The winning yield for this 10-year Treasury auction was 4.033%, a significant drop from the 4.255% at the previous auction on August 6, and the lowest since September last year. In September last year, the market also experienced a round of economic growth fears, after which the Federal Reserve initiated a 50-basis-point rate cut. The winning yield was 1.3 basis points lower than the pre-auction yield, the largest gap since April’s market turmoil, indicating strong demand.

The bid-to-cover ratio was also impressive, coming in at 2.65 this time—the highest since April. The previous ratio was 2.35, with the average of the last six auctions being 2.556.
The market paid the closest attention to the details of the auction:
The indirect bid ratio was 83.1%, the second highest in history, only behind 87.9% during the market panic/basis trade crash in April. Indirect bidders are typically foreign central banks and institutions bidding through primary dealers or brokers, and serve as an indicator of overseas demand.
The direct bid ratio was 12.66%, the lowest since April this year. Direct bidders include hedge funds, pension funds, mutual funds, insurance companies, banks, government agencies, and individuals, serving as an indicator of U.S. domestic demand.

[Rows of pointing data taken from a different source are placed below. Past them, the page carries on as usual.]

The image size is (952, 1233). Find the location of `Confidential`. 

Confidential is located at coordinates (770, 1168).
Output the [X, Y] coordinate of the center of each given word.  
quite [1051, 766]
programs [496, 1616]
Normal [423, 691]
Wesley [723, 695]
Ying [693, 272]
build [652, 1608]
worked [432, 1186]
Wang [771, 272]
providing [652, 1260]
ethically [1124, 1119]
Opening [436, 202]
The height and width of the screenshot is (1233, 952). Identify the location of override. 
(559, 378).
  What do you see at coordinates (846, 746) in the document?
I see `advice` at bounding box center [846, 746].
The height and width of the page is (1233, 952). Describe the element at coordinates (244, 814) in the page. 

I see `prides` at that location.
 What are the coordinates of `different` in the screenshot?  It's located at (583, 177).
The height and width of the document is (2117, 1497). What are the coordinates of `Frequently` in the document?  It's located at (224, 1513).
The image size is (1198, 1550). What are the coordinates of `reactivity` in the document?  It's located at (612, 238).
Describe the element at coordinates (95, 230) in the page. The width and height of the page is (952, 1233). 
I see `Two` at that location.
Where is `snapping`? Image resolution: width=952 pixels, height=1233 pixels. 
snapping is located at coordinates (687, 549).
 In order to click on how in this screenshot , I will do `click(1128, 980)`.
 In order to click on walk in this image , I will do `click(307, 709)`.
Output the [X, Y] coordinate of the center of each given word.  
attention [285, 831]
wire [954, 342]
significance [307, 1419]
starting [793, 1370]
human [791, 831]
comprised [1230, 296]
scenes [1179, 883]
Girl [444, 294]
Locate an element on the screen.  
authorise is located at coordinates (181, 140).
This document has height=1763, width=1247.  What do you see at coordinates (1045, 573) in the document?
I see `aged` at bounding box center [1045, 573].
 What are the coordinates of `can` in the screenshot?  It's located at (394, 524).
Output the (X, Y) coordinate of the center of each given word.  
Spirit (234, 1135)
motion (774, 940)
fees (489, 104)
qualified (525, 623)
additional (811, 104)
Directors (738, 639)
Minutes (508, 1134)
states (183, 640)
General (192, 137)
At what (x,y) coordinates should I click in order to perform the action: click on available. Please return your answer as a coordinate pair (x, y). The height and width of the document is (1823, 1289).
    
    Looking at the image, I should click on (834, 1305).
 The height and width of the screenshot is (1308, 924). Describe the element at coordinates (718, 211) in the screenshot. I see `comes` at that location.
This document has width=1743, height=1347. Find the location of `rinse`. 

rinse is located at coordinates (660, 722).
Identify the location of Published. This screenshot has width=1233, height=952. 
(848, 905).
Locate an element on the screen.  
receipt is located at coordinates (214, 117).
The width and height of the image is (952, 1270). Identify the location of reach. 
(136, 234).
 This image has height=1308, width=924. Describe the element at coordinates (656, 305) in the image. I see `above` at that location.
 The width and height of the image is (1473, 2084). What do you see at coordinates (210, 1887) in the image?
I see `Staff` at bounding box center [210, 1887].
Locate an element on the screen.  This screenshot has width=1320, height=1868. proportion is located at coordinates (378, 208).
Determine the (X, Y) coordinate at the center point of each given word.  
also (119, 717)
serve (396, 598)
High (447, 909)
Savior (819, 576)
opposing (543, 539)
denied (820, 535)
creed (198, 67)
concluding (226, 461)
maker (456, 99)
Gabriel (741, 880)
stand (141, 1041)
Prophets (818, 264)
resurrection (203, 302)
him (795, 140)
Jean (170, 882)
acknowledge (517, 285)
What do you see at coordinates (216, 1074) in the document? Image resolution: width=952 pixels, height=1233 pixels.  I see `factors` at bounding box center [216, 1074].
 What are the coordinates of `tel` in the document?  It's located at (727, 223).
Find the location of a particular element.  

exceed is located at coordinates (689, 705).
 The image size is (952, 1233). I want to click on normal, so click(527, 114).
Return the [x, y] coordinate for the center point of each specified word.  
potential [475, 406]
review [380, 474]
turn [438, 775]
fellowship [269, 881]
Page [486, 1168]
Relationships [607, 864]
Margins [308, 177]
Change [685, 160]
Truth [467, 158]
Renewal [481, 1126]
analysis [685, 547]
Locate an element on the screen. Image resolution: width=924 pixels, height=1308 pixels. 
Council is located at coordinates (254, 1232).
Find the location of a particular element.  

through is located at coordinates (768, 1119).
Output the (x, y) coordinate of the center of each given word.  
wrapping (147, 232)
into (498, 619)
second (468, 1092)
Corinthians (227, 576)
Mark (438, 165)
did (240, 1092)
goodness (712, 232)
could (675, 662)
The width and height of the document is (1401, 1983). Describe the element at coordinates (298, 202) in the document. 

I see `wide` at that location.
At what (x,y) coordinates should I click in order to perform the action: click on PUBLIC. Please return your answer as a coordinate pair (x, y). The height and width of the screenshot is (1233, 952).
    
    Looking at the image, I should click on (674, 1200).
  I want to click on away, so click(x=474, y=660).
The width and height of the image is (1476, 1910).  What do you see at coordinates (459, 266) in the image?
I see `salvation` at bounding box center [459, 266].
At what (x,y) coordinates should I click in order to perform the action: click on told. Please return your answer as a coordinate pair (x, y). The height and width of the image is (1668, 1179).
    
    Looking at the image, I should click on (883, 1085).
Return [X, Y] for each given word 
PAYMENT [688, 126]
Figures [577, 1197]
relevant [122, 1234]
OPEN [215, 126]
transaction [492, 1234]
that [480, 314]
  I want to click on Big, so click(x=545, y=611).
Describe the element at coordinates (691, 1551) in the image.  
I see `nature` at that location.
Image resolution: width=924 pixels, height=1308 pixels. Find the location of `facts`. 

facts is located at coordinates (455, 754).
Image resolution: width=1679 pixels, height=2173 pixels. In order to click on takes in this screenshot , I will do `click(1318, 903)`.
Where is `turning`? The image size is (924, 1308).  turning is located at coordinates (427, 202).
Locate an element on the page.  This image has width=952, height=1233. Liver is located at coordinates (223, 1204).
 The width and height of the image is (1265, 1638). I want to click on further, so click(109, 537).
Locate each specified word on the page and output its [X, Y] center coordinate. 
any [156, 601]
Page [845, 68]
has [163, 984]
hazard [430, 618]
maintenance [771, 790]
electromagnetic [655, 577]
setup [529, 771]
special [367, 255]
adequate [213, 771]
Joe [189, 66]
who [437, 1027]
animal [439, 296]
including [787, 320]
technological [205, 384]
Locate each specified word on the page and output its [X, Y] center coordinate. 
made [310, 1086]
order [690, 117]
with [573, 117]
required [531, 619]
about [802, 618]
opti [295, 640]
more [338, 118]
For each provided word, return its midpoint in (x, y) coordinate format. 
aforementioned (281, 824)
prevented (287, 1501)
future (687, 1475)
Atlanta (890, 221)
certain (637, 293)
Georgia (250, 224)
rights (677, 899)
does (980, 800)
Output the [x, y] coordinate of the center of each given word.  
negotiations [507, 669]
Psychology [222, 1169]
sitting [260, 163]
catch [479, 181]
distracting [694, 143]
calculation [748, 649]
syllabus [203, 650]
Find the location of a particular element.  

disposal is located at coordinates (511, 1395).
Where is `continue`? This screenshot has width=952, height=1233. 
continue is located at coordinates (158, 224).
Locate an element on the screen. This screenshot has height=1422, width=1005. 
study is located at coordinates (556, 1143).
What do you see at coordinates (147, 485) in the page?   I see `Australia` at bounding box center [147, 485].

As the "buyer of last resort" for all unsold supply, primary dealers were allocated only 4.2% this time, a new historical low, highlighting actual robust demand.

Financial blog Zerohedge commented:
Following yesterday’s exceptionally strong 3-year U.S. Treasury auction, this was another stellar auction, pushing the 10-year Treasury yield down from its intraday high of 4.10% to a low of 4.03%. This move was also expected, as the day’s PPI data came in well below expectations.
The next question is whether Thursday’s CPI will confirm the downward trend in inflation, which could lead the Fed to slash rates by 50 basis points at next week’s meeting.
Bloomberg commented:
Wall Street’s big banks were almost shut out of the U.S. Treasury’s 10-year bond auction on September 10.
There are currently 25 primary dealers, and in this $39 billion auction they were awarded a record-low 4.2%. Primary dealers are designated by the Federal Reserve and are expected to participate in all Treasury auctions. This is the lowest amount won by primary dealers in a 10-year bond auction since the U.S. Treasury began releasing bidding participation data in 2003.